(GIVEN PASSAGE Opens)

# Relocating to Welkpm, Free State - lots of questions!



## scazman (Jul 6, 2008)

Hi there. I have a job interview at a school in Welkom, FreeState next month for a post of Deputy Head at an independent school. The school looks really nice and like somewhere where I could happily work. I do have lots of questions though that need answering so that I can make an informed decision of I'm offered the job. 

Firstly, unlike here in the UK the salary isn't identified on the advert and I have been told that it is negociable. Would anyone be able to let me know what sort of salary such a position might attract? I've checked out the rates in the state sector and I assume the private sector pays significnatly more? 

Secondly, I have no idea what Welkom, or the surrounding area is like. I am married to a Zambian and our son is mixed race and thus I have some concerns about moving to an area in SA where things have not changed much since the Apartheid era! One friend of mine as told me that Welkom is 'deeply conservative' which is code for racist - is this the case? If it is are there more tolerant locations within a 30km radius? 

Thirdly, I am assuming that security issues will not be as prevelant in Welkom as in places like Jo'burg or Pretoria but this is just guesswork.

(GIVEN PASSAGE Closes)

ASSIGNED TASK A — Translate this sentence from the Welkom thread into Spanish: "The school looks really nice and like somewhere where I could happily work."
ASSIGNED TASK B — Update the part of the Welkom thread that opens with the words containing "## scazman (Jul" and closes with "offered the job.", putting "Head of Department" in place of "Deputy Head".
The entries come from a different source than the Welkom thread.

(EXTRACTED MATERIAL Opens)

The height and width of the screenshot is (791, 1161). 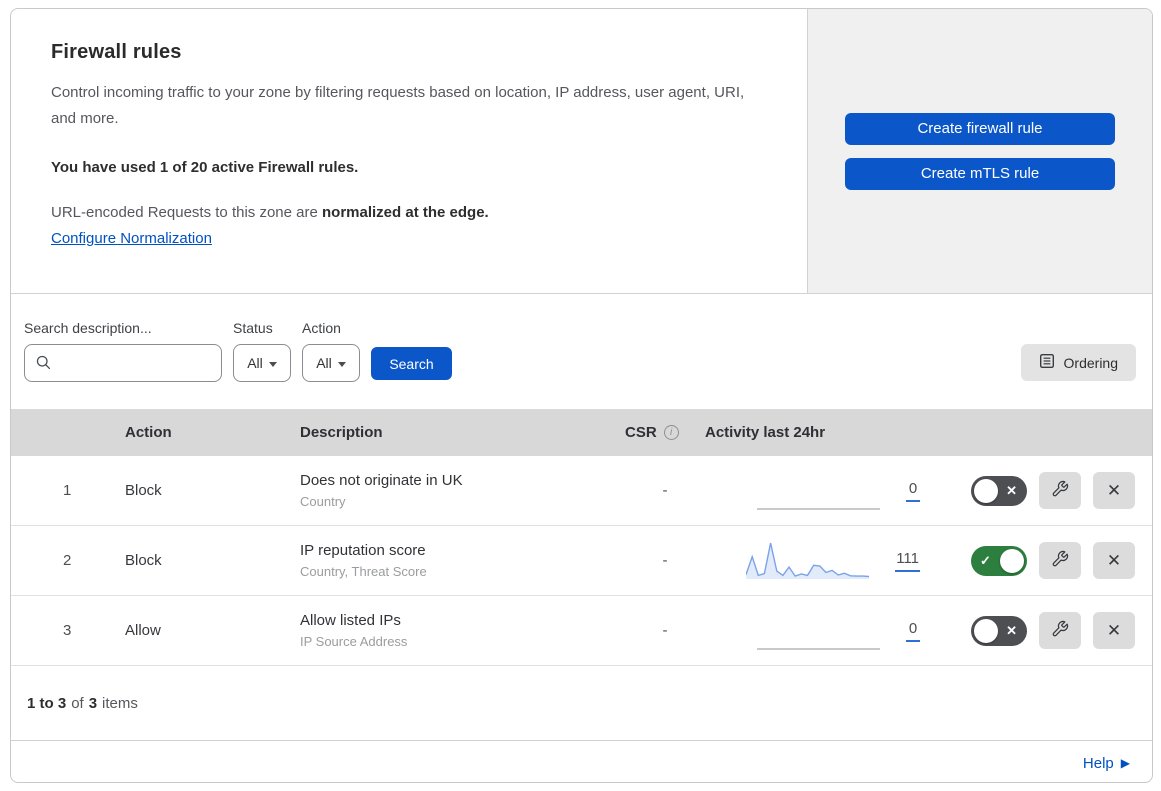 I want to click on create-mtls-rule-button: Create mTLS rule, so click(x=980, y=174).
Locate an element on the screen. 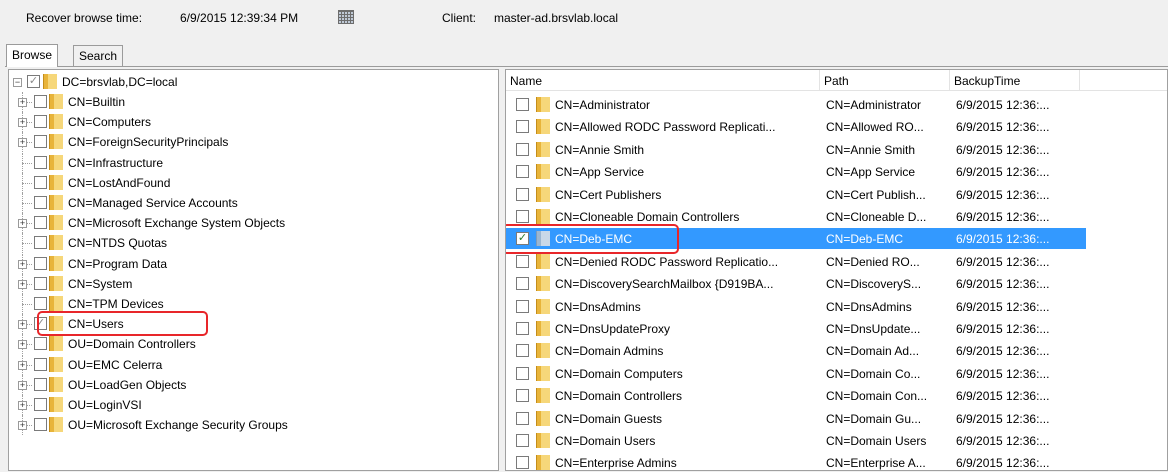 The image size is (1168, 472). tree-item-label: CN=System is located at coordinates (100, 284).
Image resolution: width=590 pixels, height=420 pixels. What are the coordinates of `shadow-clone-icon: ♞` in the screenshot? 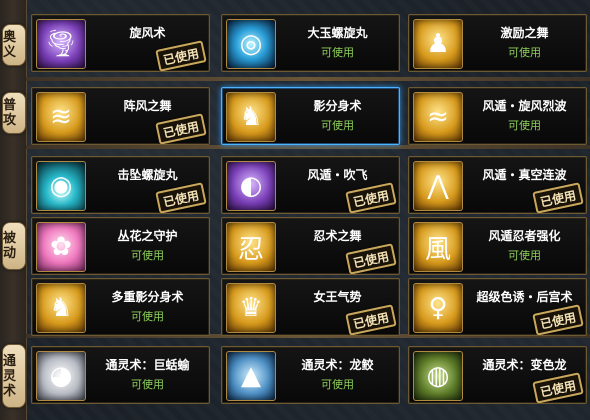 It's located at (251, 117).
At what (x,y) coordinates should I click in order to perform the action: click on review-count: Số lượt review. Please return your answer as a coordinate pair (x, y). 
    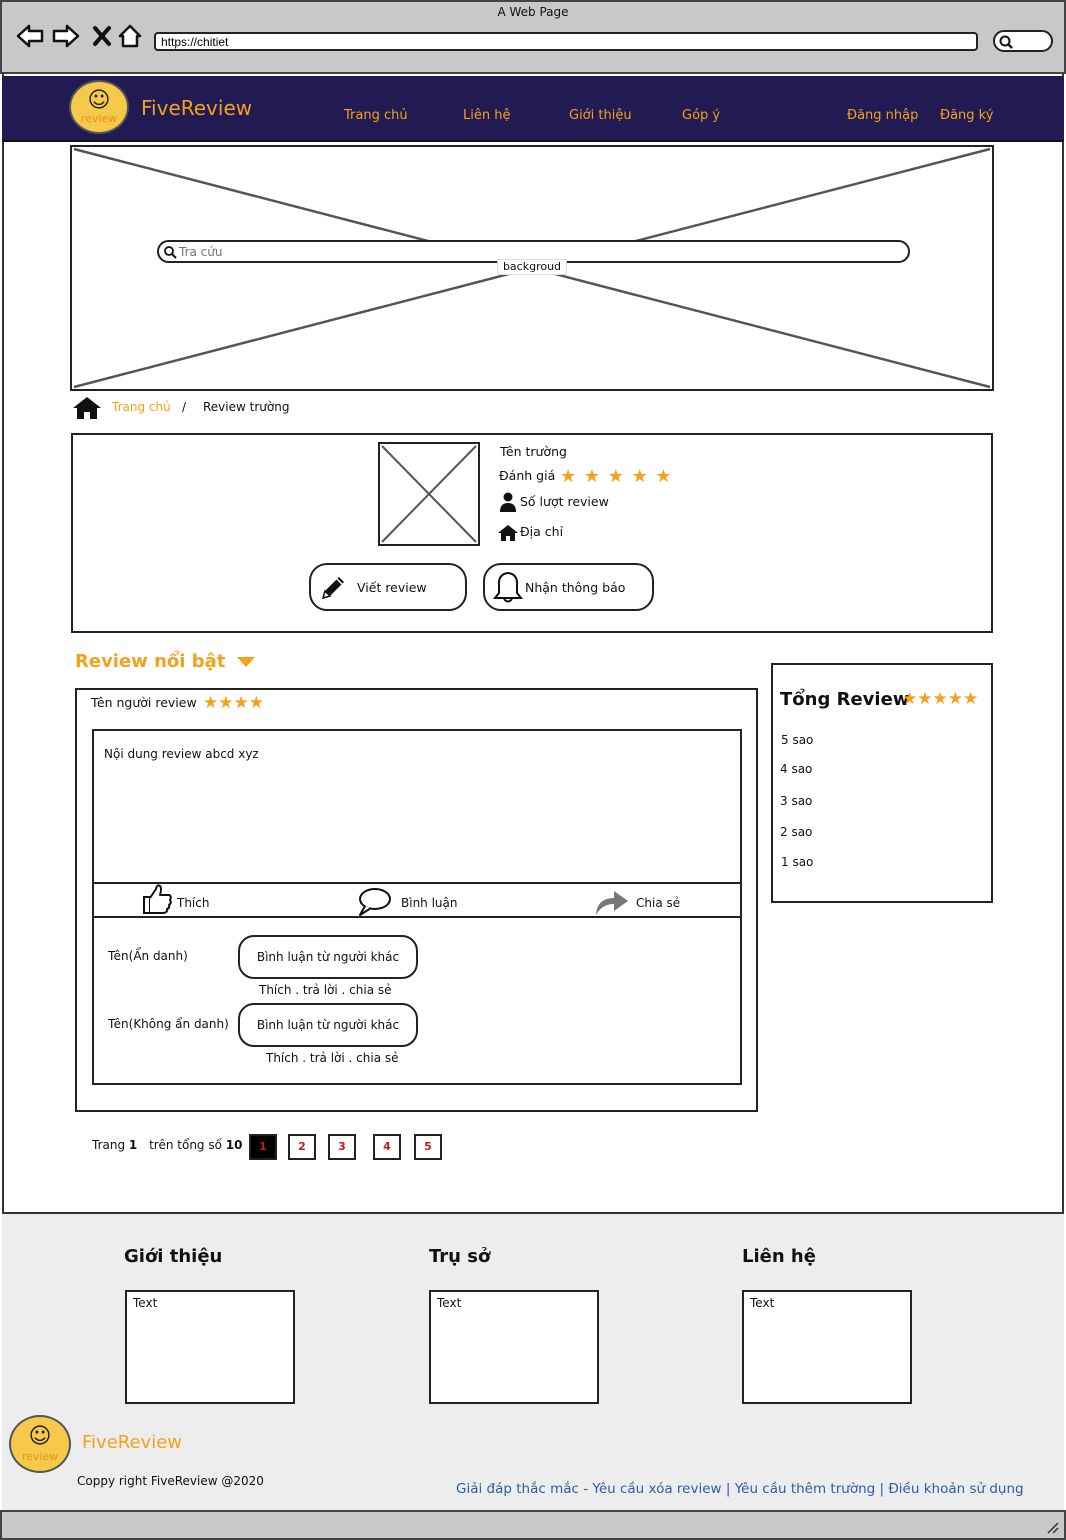
    Looking at the image, I should click on (564, 502).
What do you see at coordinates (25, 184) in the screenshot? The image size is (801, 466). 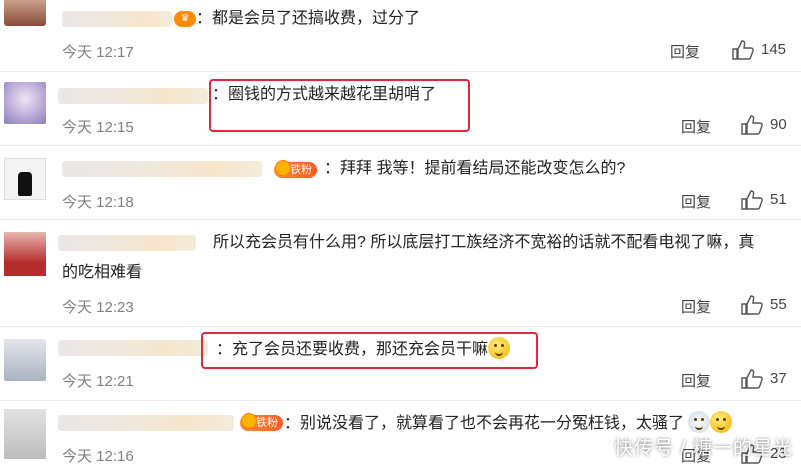 I see `avatar-figure` at bounding box center [25, 184].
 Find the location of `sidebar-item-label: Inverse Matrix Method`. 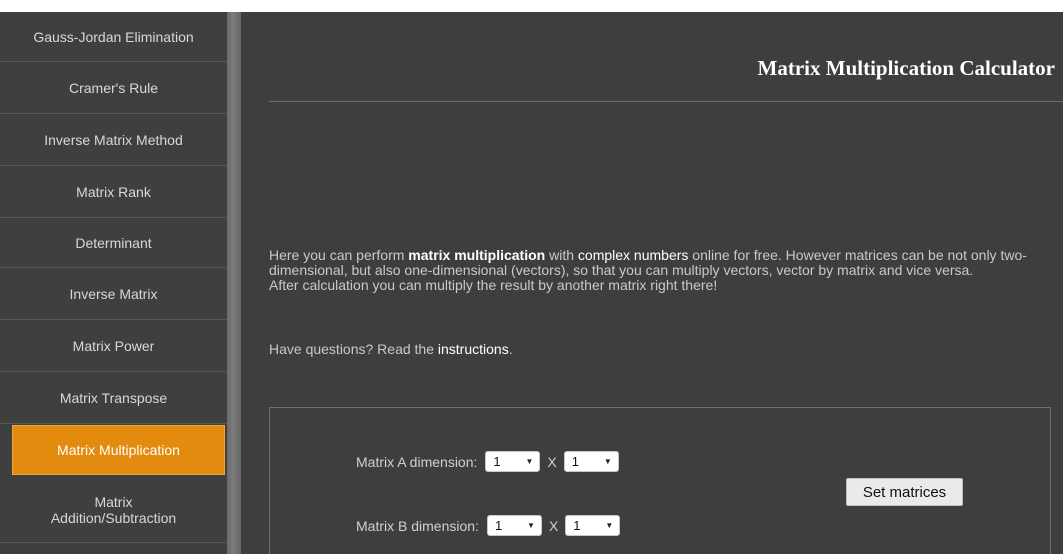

(EXTRACTED MATERIAL Closes)

ANSWER AREA A — La escuela parece muy bonita y un lugar donde podría trabajar a gusto.

ANSWER AREA B —
## scazman (Jul 6, 2008)

Hi there. I have a job interview at a school in Welkom, FreeState next month for a post of Head of Department at an independent school. The school looks really nice and like somewhere where I could happily work. I do have lots of questions though that need answering so that I can make an informed decision of I'm offered the job.